Friday, June 14th 2024, 5:49 pm
Teachers around Oklahoma are getting training and resources to help teach students about the Holocaust.
It is part of the ongoing mission of a coalition that helped pass the bill that made Holocaust education mandatory starting in sixth grade.
Talking about the Holocaust, especially with students, often leads to a lot of questions.
“Why didn't they resist? Why did others cooperate? And why did we not do anything to start with?" shared Linda Uselmann, a history teacher from Oklahoma Union in Nowata County.
She joined dozens of teachers from around the state to get the tools they needed to teach the Holocaust.
The Eva K Unterman Conferences for Holocaust Education is named after Tulsa's own Holocaust survivor.

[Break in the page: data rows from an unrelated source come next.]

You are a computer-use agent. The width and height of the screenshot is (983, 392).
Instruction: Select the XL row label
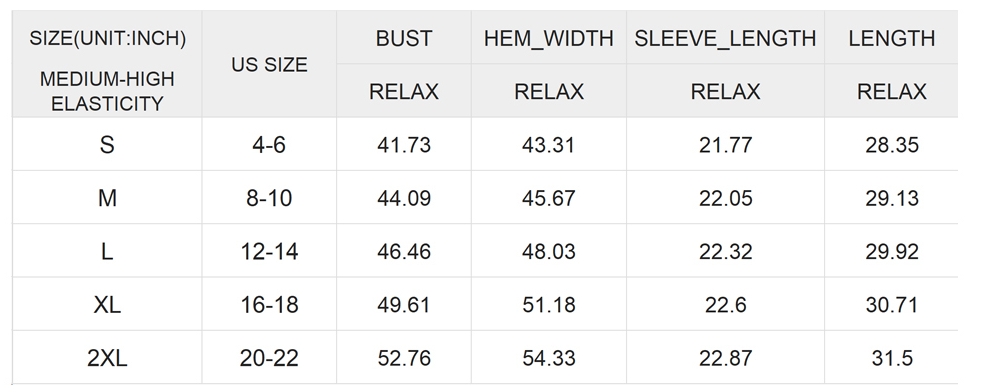[x=107, y=305]
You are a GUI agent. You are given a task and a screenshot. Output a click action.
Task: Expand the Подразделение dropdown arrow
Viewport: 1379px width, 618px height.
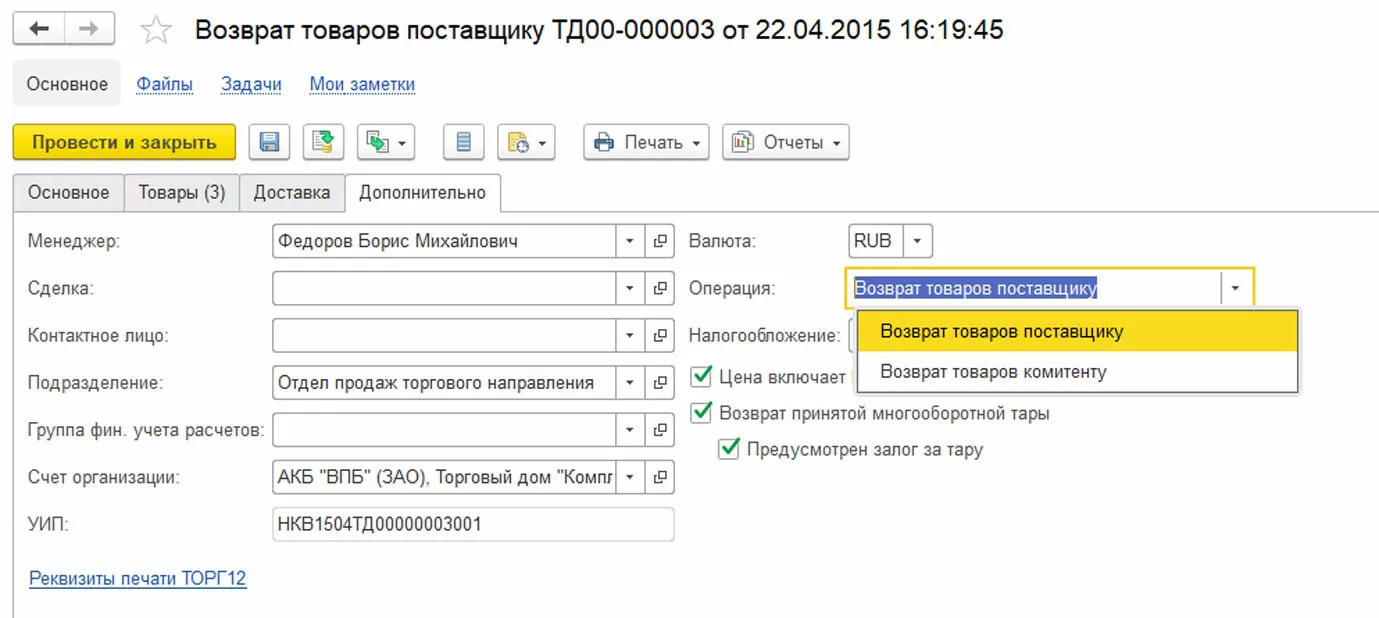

Organizers said this free training, which also gives teachers professional development credit, focuses on those who teach English, visual arts and social studies.
"We're empowering teachers, we're providing resources and we're giving teachers insight on how to teach this very important subject to the next generation of students," Waldron said.
State Representative John Waldron from Tulsa co-authored Senate Bill 1671, which was passed in 2022.
The law requires the Holocaust to be taught starting in the sixth grade.
"We're teaching students lessons about man's inhumanity to man but also our incredible resilience and we're trying to promote compassion and understanding so tragedies like this won't happen in the future," Waldron said.
Experienced teachers like Uselmann said this training helps remind them that they too need to constantly be learning.
"Talk to people, read the stories, expand your knowledge," Unselmann said.
The conference will be in Norman next Monday and Lawton next Wednesday. There are also resources online to help teachers.